* **Data for analysis**

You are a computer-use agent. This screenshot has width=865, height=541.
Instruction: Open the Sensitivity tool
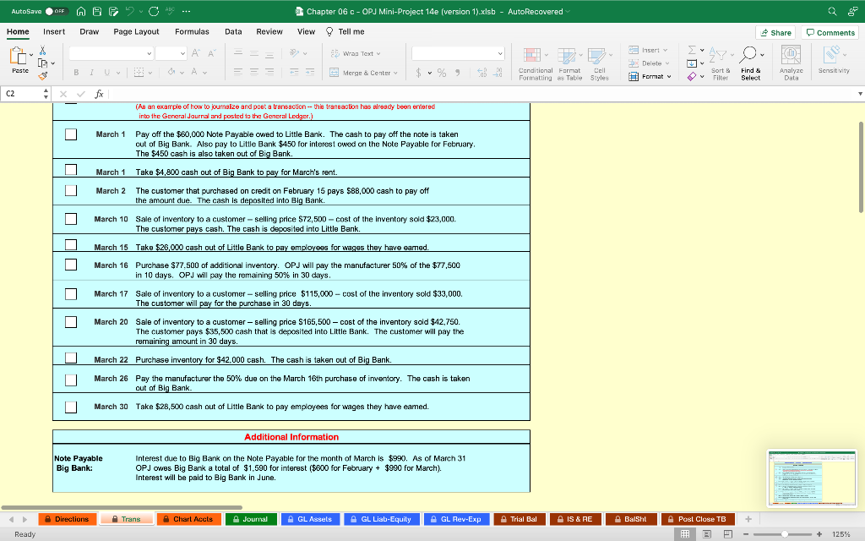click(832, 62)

==

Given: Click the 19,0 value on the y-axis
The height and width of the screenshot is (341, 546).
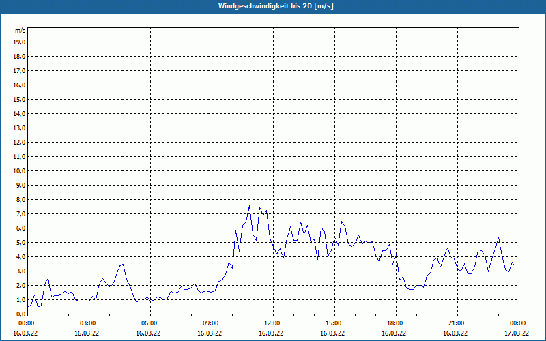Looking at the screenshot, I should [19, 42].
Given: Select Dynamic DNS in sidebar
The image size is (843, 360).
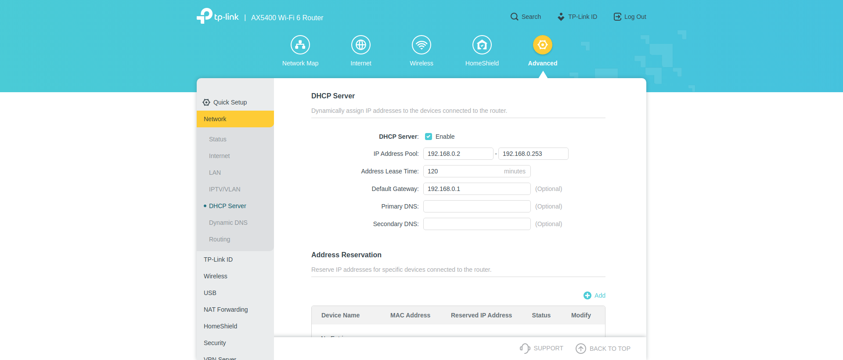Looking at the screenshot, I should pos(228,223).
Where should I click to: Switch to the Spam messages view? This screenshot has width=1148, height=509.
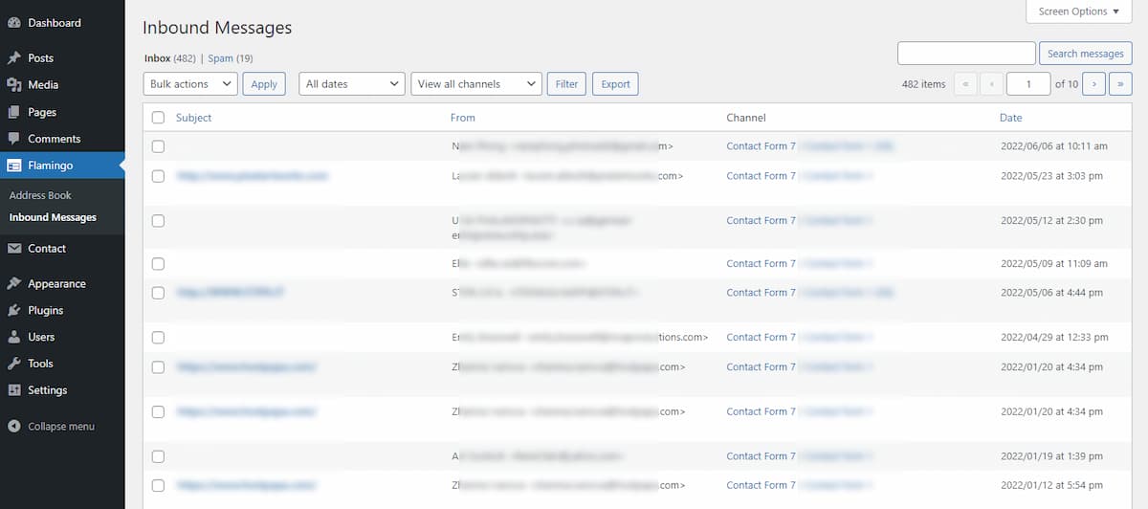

* **Aim of the task**
Your task is to copy only the lines above starting at the one containing "The height and" and ending at the one containing "Where should I". Copy them exactly, both ends included, and omit the pictures.

* **Solution**
The height and width of the screenshot is (341, 546).
Looking at the screenshot, I should [19, 42].
Given: Select Dynamic DNS in sidebar
The image size is (843, 360).
Looking at the screenshot, I should pos(228,223).
Where should I click to: Switch to the Spam messages view? This screenshot has width=1148, height=509.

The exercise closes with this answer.